In realtà non mi hanno deluso né la musica né l’industria musicale, ho semplicemente preso coscienza del fatto che molto probabilmente il palco non è il mio posto. Avevo un contratto con una major che ha investito su di me e ho avuto anche proposte da altre case discografiche, ma non era quello che volevo, non ero contento. In quel contesto io l’ho vissuta molto male, e non intendo le dinamiche della musica in sé: in studio sono sempre stato benissimo, ho avuto la possibilità con lavoro di lavorare con Michele Canova con cui ho sempre desiderato collaborare e con Elisa… voglio dire ci sono state tante possibilità ma probabilmente stare sul palco non è per me.
Quindi il Lele di Amici e Sanremo non c’è più?
Amici è stata in assoluto l’esperienza più bella della mia vita e non si può rinnegare una cosa del genere né tanto meno spiegare se non la si è vissuta. Quando ne sento parlare come se fosse una scorciatoia, mi fa ridere perché è evidente che non hanno capito che cosa sia. Ho iniziato con The Voice che avevo 17 anni, poi sono arrivati Amici appunto e ancora Sanremo, poi il tour e il disco.
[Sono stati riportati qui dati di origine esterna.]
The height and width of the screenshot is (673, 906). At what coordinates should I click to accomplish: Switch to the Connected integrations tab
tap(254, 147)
Dai 17 ai 22 anni è stato un continuo girare per me, un vortice, e praticamente non mi sono mai fermato in quattro anni che sono fondamentali nella crescita. Quindi, adesso guardare le cose dall’esterno mi permette tante analisi che prima, da dentro, non potevo fare perché ero troppo coinvolto, sotto tanti punti di vista.
E ritorniamo al concetto di tempo, di cui sopra: ti stai concedendo il privilegio del tempo…
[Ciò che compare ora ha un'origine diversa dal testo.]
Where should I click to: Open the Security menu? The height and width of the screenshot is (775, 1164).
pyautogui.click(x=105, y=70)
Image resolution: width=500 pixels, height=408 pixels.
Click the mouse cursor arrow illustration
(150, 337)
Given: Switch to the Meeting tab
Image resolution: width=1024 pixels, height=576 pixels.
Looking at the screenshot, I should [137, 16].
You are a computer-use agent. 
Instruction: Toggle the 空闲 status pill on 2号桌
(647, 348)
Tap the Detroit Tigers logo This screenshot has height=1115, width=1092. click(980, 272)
A 21 anni, quando ancora forse non avevo cambiato tutti i denti, mi hanno detto che ero fallito; ho sentito persone dirmi che, non avendo vinto Amici e non avendo venduto milioni di copie, avevo fallito. Da questo punto di vista, penso che dobbiamo darci tutti un po’ una regolata. Io sono contento non solo del fatto che mi sto dando del tempo ma che voglio capire come fare per essere contento e cosa mi fa stare bene. So che la musica mi fa stare bene, in che modo lo sto capendo.
Per questo 2020, allora, la rotta qual è?
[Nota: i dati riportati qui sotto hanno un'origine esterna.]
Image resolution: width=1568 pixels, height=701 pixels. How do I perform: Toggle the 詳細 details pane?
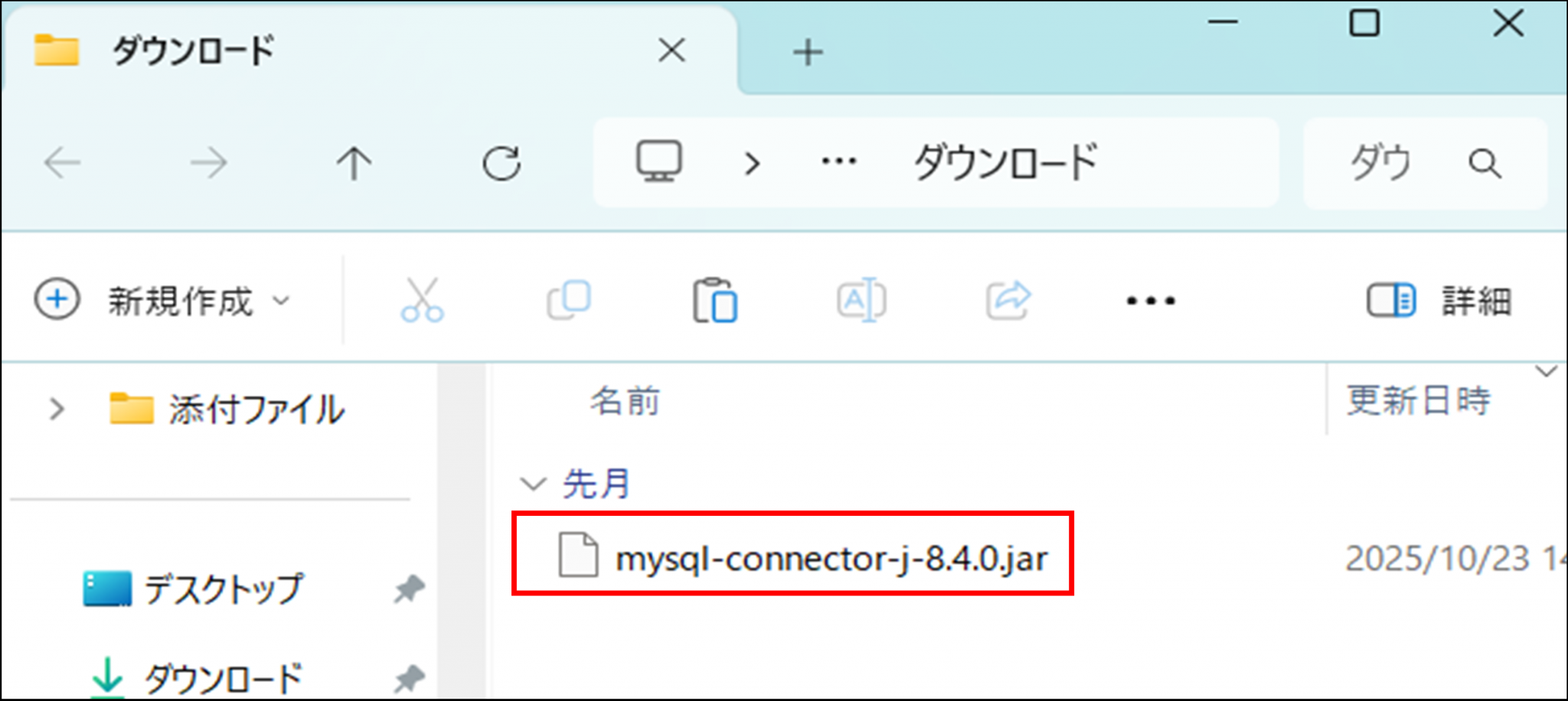1439,300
Sono in viaggio, la metà definitiva non l’abbiamo ancora decisa ma sicuramente il fatto di passare attraverso la verità è un suggerimento per quella che può essere la destinazione. Io mi auguro di riuscire a fare nella vita quello che sono e non dover crearmi qualcosa per fare la mia vita. Voglio essere Lele senza alcun alter ego, non voglio piacere a nessuno perché devo farlo, piuttosto mi auguro di riuscirci perché me lo merito, perché ho delle qualità e perché quello che penso è valido.